26 JANUARY 2002, Page 23

Bloody agitprop

From Mr Alexander Walker Sir: Peter Oborne's comments on the Saville tribunal ('The politics of bloody murder', 12 January) should be considered in relation to the film Bloody Sunday, which was screened on 20 January. I believe it will be impossible for the tribunal to continue to hear evidence, and draw witnesses from both sides, when the well of imagery on which the public draws for its opinions and recollections has been poisoned by this partisan and powerful piece of agitprop from a film-maker whose career has been advanced by attacking the institutions of democracy.

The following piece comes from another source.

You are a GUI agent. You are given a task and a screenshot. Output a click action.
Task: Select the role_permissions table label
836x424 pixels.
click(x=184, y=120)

Bloody Sunday used elision, selection and manipulative bias to recreate its makers' impression of what may have happened in Londonderry on 30 January 1972. It did so while the evidence was still being collected and judicially weighed, judging and condemning the guilty before they had fully presented their case. The fact that the film was supported by £287,500 from the British national lottery, distributed by the new Film Council, is added cause for concern, since finance has been made available for political ends which the council's board members are in no position to judge accurately and responsibly.

The screening of this film in the US may rekindle the mistaken American contributions to republican terrorism. In this country, the Saville tribunal will find it harder than ever to retrieve the truth.

Alexander Walker

London W9

From Mr Sean Mac Cann Sir: Peter Oborne refers to the high cost of Lord Saville's inquiry, and notes that 'there has been no public inquiry' into any of various other paramilitary atrocities, such as Bloody Friday, La Mon, Enniskillen, Ormeau Road and Omagh. (Surprisingly, Oborne didn't include the Monaghan and Dublin bombings.) This fails to compare like with like. The whole point of an inquiry of this type is that it is a forum wherein disputed state involvement in criminal acts can be scrutinised. Where there is no such disputed state involvement — as in the case of most IRA or some loyalist violence — the matter falls to he dealt with by a straightforward police investigation.

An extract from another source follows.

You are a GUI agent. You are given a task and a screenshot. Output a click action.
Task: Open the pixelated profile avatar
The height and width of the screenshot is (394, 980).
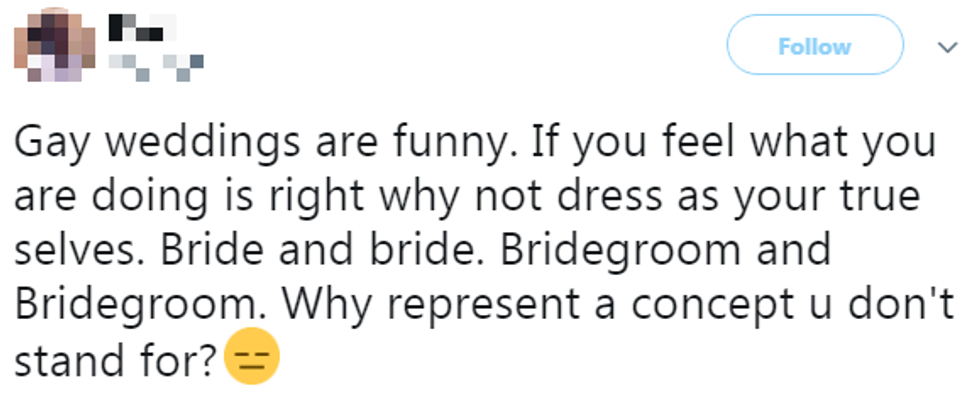54,46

Oborne's other point — that individual soldiers may be scapegoated simply for following orders — may well prove to be correct. However, nationalists don't usually seek smokescreen 'justice' against individual soldiers. Instead, what is sought is a retraction of the allegations that the dead demonstrators were terrorists, and a frank admission that the soldiers' actions had been sanctioned in advance by the British Cabinet and by British army top brass.